Saturday, September 05, 2009

Bad Ideas in Tech Part II: Boston prep school eliminates all (paper) books in its library

So, get this: Boston prep school Cushing Academy has spent $500,000 on a new “learning center” to replace its traditional paper-and-ink book library.

Excerpt from the Boston Globe article:

“In place of the stacks, they are spending $42,000 on three large flat-screen TVs that will project data from the Internet and $20,000 on special laptop-friendly study carrels. Where the reference desk was, they are building a $50,000 coffee shop that will include a $12,000 cappuccino machine. And to replace those old pulpy devices that have transmitted information since Johannes Gutenberg invented the printing press in the 1400s, they have spent $10,000 to buy 18 electronic readers made by Amazon.com and Sony. Administrators plan to distribute the readers, which they’re stocking with digital material, to students looking to spend more time with literature.
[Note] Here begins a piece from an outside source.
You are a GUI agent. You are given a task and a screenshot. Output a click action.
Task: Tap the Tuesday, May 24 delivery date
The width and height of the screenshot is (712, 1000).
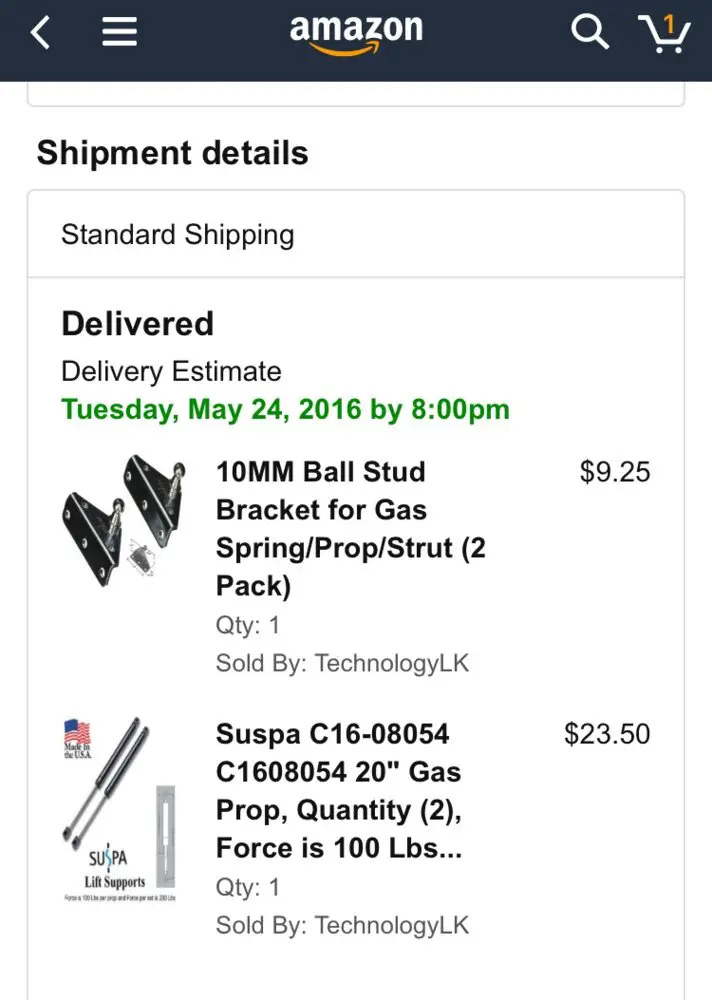(x=285, y=409)
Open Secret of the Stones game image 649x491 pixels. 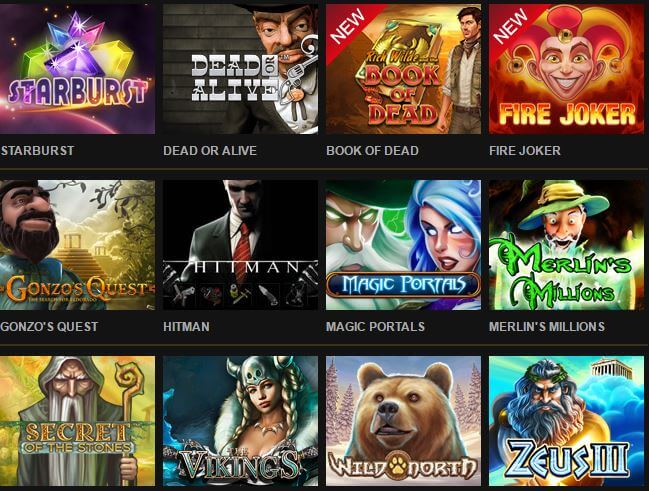coord(77,421)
Those who don’t have access to the electronic readers will be expected to do their research and peruse many assigned texts on their computers.
 
'Instead of a traditional library with 20,000 books, we’re building a virtual library where students will have access to millions of books,' said Tracy, whose office shelves remain lined with books. 'We see this as a model for the 21st-century school.’”
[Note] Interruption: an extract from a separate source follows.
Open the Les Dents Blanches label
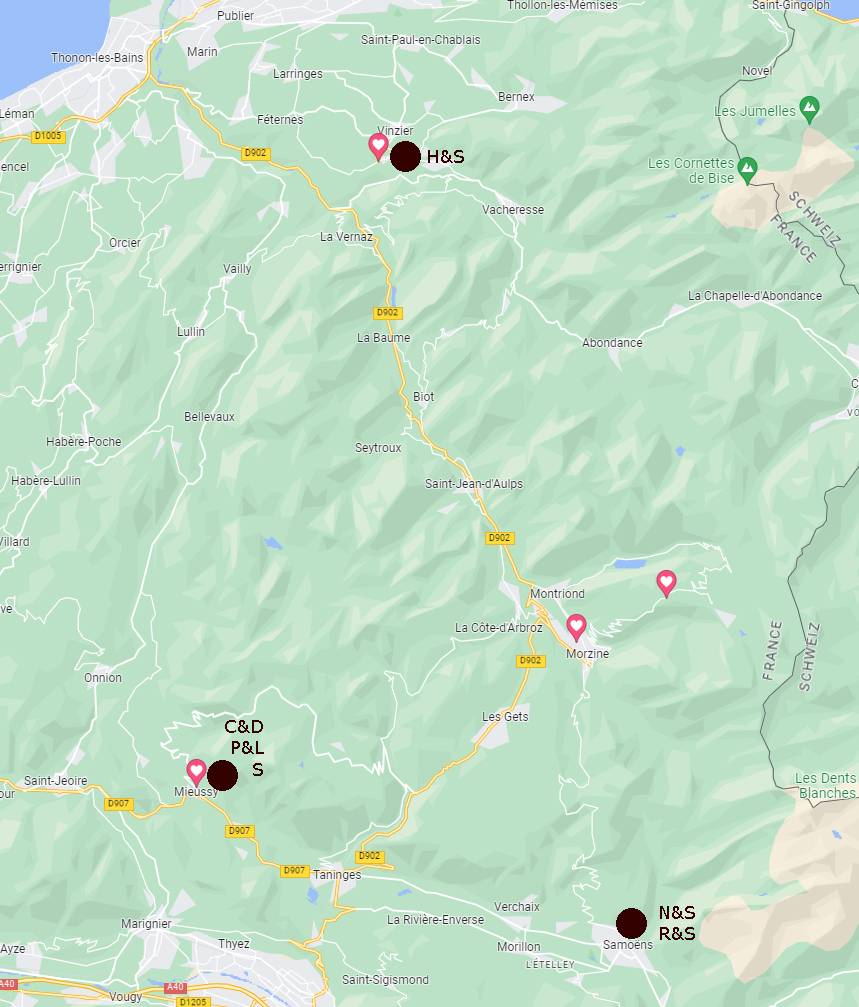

Where are the problems with this approach, besides the basic horror of eliminating 20,000 perfectly good books? (Some of the below are touched on in the article--some not.)
  • Sometimes you want a single-use device. Like a book. Because, you know, people can get distracted by other stuff <facebook>that</facebook> <twitter>computers</twitter> <hulu>can</hulu> <porn>do</porn>. [OMG! WTF?]
  • 18 e-book readers subbing in for 20,000 books? These guys have now turned 20,000 access points into 18 (and yeah, users are encouraged to use their own laptops, but will those laptops have access to all of the e-books provided by the library? Will all the 20K books eliminated be available in digital form? When they say they're turning 20,000 books into 'millions,' have they considered the reality of DRM? Most of the books that students will want will need to be purchased, not Googled).
  • It's not just about access: They've also turned 20,000 breakage/loss points into 18. Replacing a $30 book is not a major budgetary issue. Replacing a $500 e-reader certainly is--and it doesn’t help that they’ve decided to put a $50,000 coffee shop in the “learning center,” which presumably will help fund the renovation, but may well produce the unproductive combination of liquid + electronics on a regular basis.
I love technology, but I also love real, physical books (and magazines and newspapers). And there’s room for both in this world, if the idiots who are in charge of things could just recognize that changing business models mean “adaptation is necessary” rather than “extinction is inevitable.”

Also, progress purely for the sake of progress is not a smart idea--because sometimes, ahead of the curve means over a cliff.

(image: Boston Globe)

Posted via email from originalspin's posterous

1 Comments:

Blogger Eric said...

I love books, but I was listening(!) to Robert McNamara's In Retrospect. He mentioned a secret memo done by the CIA that suggested that an unfavorable outcome in Vietnam would not harm the long-term interests of the United States. Since I always carry a small notebook along, I jotted down a couple of notes. When I got to my computer I googled a couple of words from the title of the memo and was taken to several options the first of which was to some lines in a Google book by Harold Ford, who had written this book on the history of CIA involvement in Vietnam. The entire book was online so I could check references and one was to the document which McNamara had never seen until he did research for his memoir. I then googled the title of the memo and the entire document was available as a pdf file, an exact replica of the memo that had only been seen by Johnson, in its entirety, having been declassified. That's not possible in the printed world. The whole search required less than 10 minutes. It's an historian's wet dream.

So when I hear that a school has dispensed with books in favor of digital access, I don't get too concerned since I'm interested in content and learning, not physicality and nostalgia.